Psichiatria

Fitness in Midlife May Help Fend Off Dementia

Being physically fit in midlife may reduce a woman’s risk for dementia.

In 1968, Swedish researchers evaluated the cardiovascular fitness of 191 women ages 38 to 60, testing their endurance with an ergometer cycling test. Then they examined them periodically through 2012. Over the years, 44 women developed dementia.

They categorized the women into three fitness groups based on peak workload in their cycling tests: low, medium and high. The incidence of all-cause dementia was 32 percent in the low fitness group, 25 percent for the medium, and 5 percent among those with a high fitness level.

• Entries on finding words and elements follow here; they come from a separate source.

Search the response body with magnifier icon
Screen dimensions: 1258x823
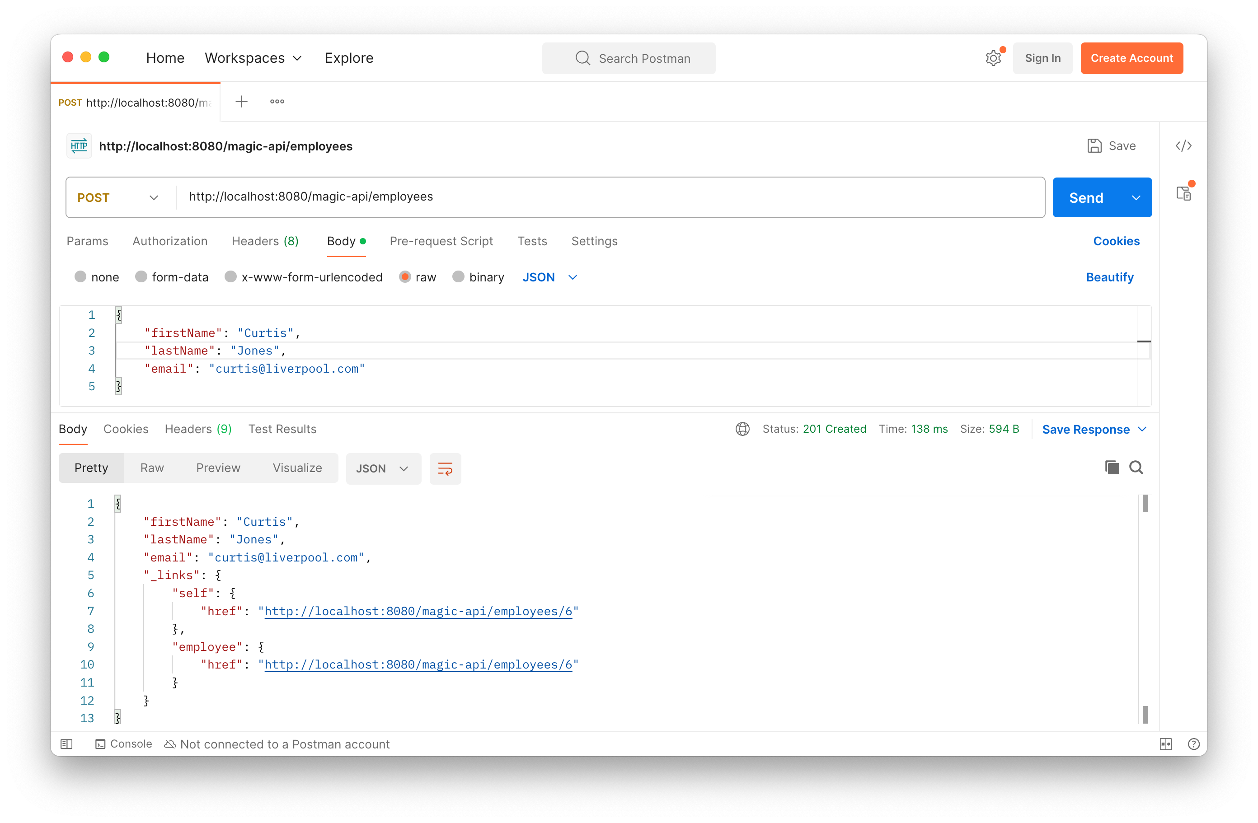tap(1136, 467)
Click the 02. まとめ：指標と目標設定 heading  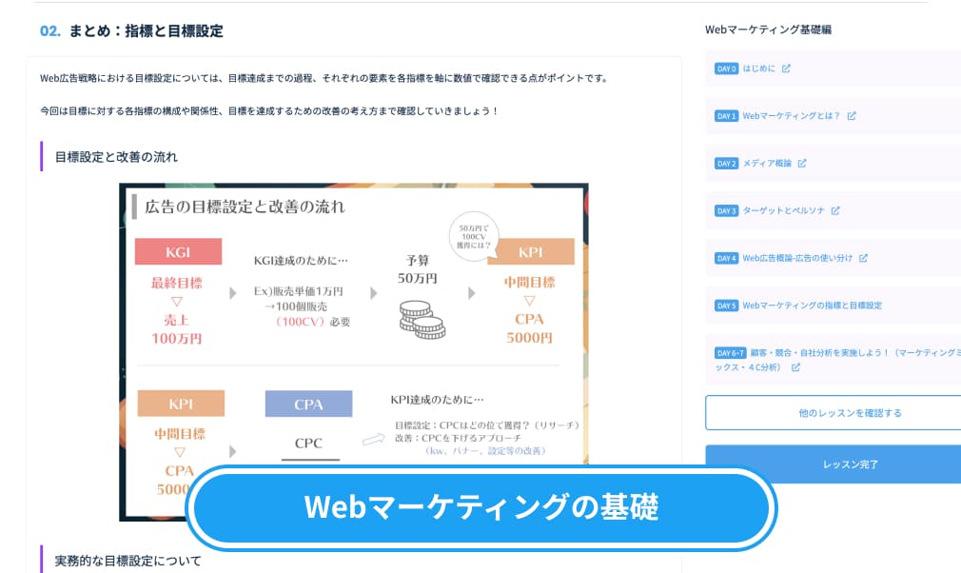(x=131, y=30)
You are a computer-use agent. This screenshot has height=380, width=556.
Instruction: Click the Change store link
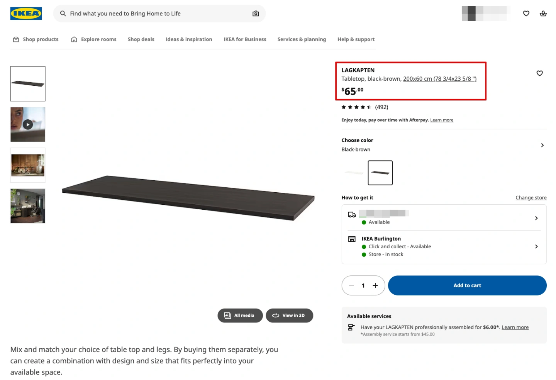pos(531,198)
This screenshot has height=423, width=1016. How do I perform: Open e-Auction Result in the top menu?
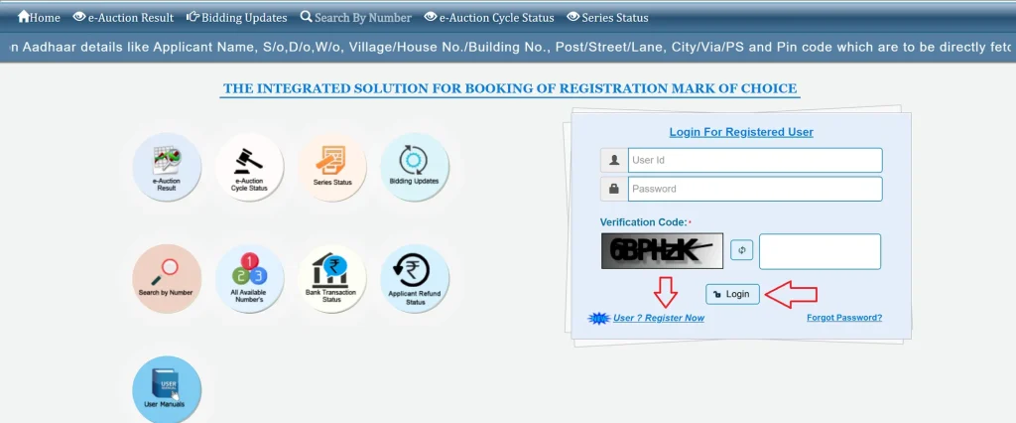124,18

The average age at dementia was 11 years older in the high-fitness group than in the medium fitness group. Compared with medium fitness, high fitness decreased the risk of dementia by 88 percent.

The study, in Neurology, controlled for many variables, including smoking, drinking, blood pressure and cholesterol, and the follow-up was very long. But the sample was small and the study is observational, and the authors draw no conclusions about cause and effect.

Still, the senior author, Dr. Ingmar Skoog, a professor of psychiatry at the University of Gothenburg, said that women should get moving for many reasons.

“If you start exercising,” he said, “you reduce your risk for cardiovascular disease, cancer and dementia. And you get immediate gratification by feeling better.”